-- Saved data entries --
==================================================
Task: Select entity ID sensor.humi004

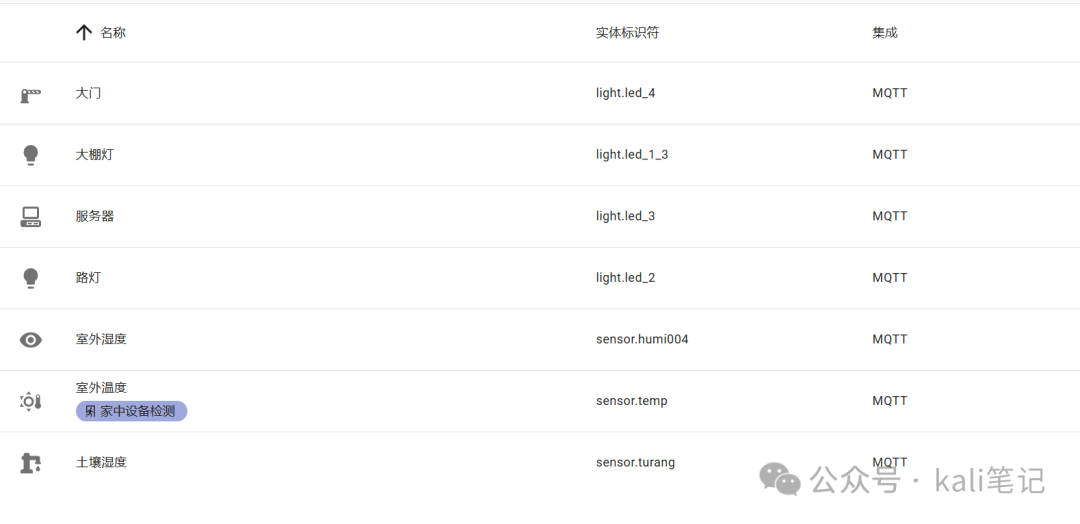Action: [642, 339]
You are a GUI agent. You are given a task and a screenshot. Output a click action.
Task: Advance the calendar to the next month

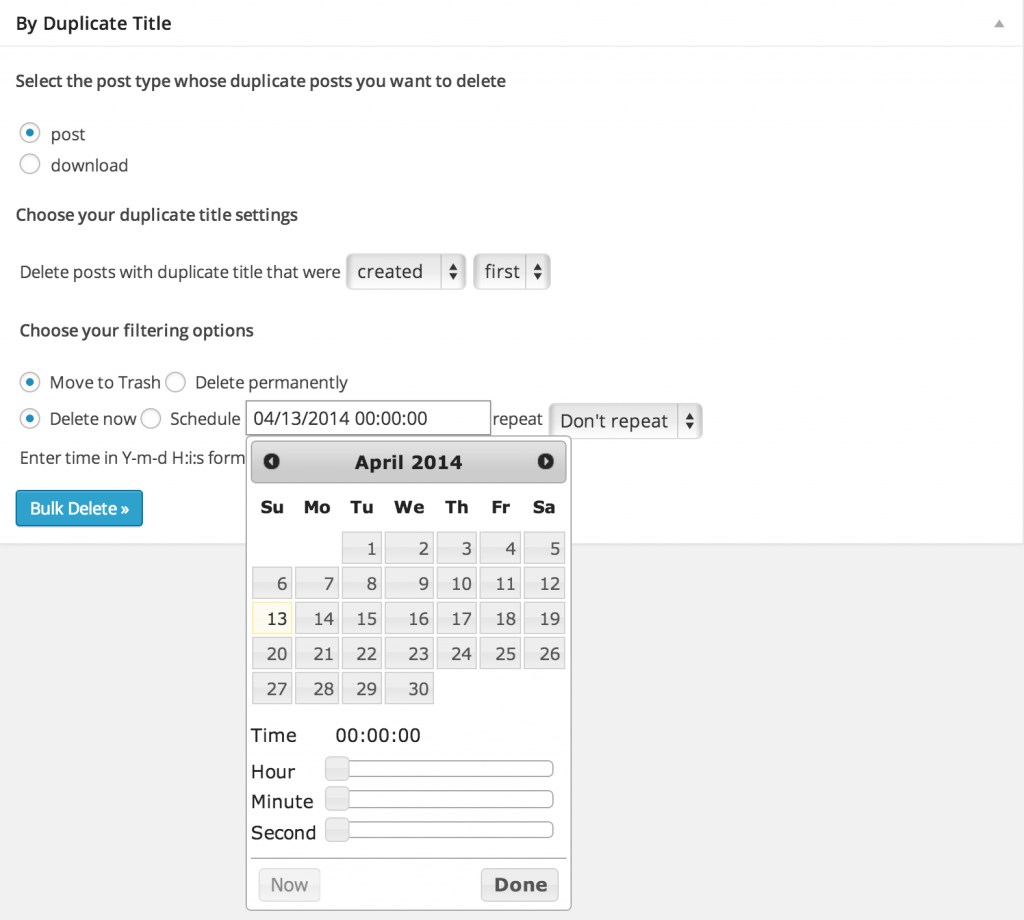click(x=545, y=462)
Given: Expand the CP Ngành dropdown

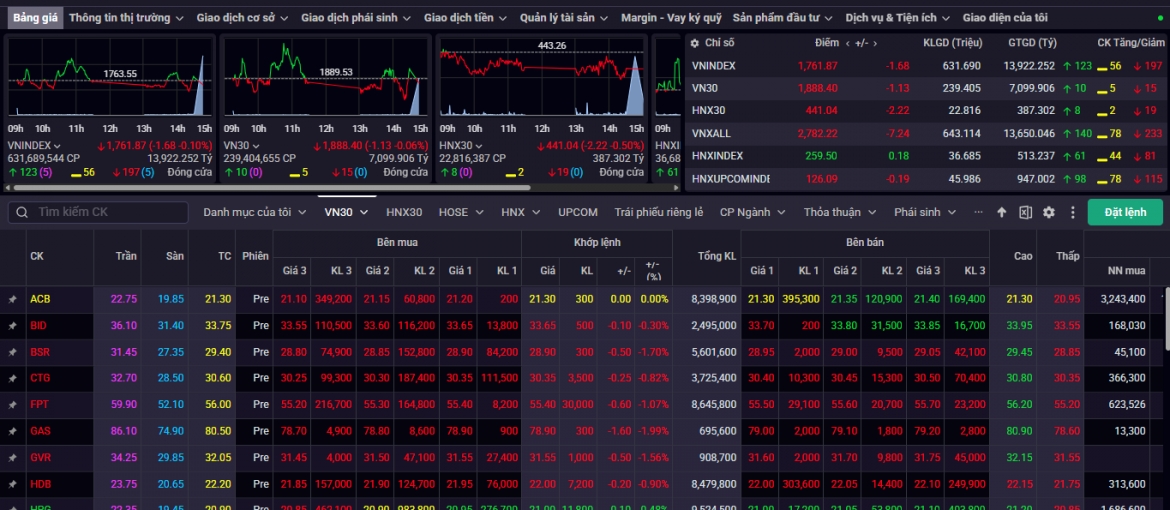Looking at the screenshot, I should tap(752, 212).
==================================================
-- BRIEF --
Print out each record exactly as shown, but keep the pictures out.

-- ANSWER SPACE --
Task: Select entity ID sensor.humi004

Action: [642, 339]
You are a GUI agent. You are given a task and a screenshot. Output a click action.
Task: Advance the calendar to the next month

click(x=545, y=462)
Given: Expand the CP Ngành dropdown

Looking at the screenshot, I should tap(752, 212).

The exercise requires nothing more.